TASK OBJECTIVE =
Should a line below contain the word "Centro", report it.

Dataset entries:
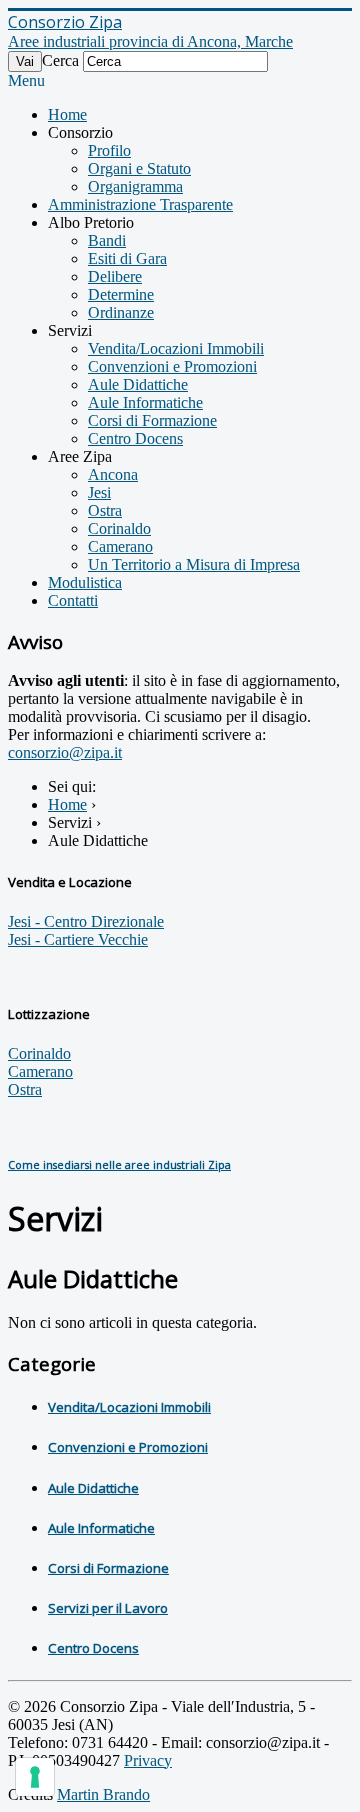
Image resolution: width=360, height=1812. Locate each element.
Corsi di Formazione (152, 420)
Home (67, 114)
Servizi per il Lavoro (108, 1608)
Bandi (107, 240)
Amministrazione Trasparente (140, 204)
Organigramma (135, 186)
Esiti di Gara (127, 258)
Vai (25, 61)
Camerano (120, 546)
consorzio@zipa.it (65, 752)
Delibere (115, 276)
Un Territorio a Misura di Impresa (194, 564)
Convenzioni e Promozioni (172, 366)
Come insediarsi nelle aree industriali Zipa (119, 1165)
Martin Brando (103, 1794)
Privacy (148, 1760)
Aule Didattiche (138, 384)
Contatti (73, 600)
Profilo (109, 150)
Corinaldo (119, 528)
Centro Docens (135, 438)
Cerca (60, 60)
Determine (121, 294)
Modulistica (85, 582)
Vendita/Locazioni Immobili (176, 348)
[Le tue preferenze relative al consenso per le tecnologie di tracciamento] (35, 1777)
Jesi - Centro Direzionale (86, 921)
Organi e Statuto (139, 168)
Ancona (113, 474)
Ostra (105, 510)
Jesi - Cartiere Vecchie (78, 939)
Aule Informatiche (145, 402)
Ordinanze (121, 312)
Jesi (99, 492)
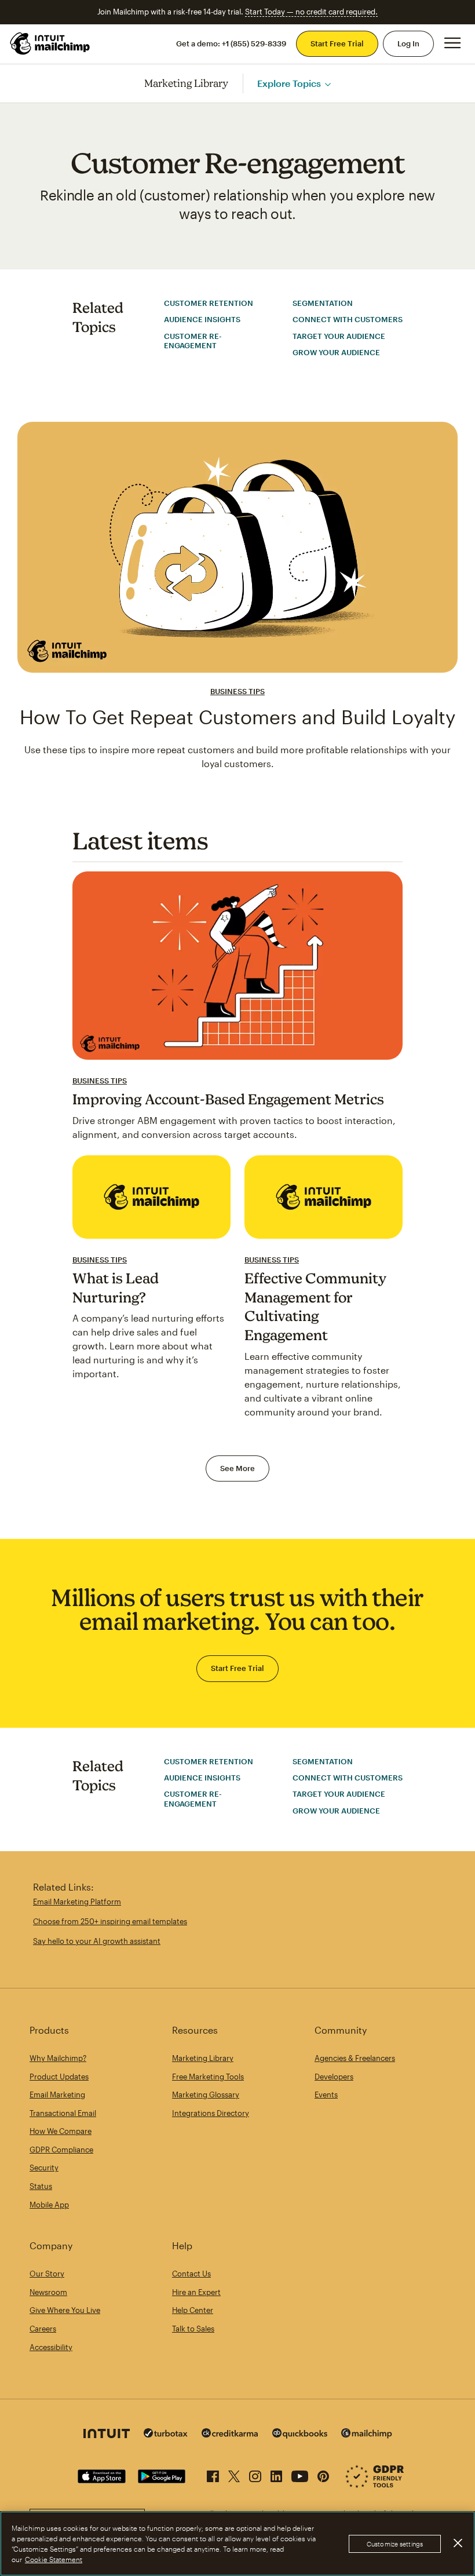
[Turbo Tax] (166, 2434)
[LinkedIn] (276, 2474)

YOUR SOLUTION =
Centro Docens (135, 438)
Jesi - Centro Direzionale (86, 921)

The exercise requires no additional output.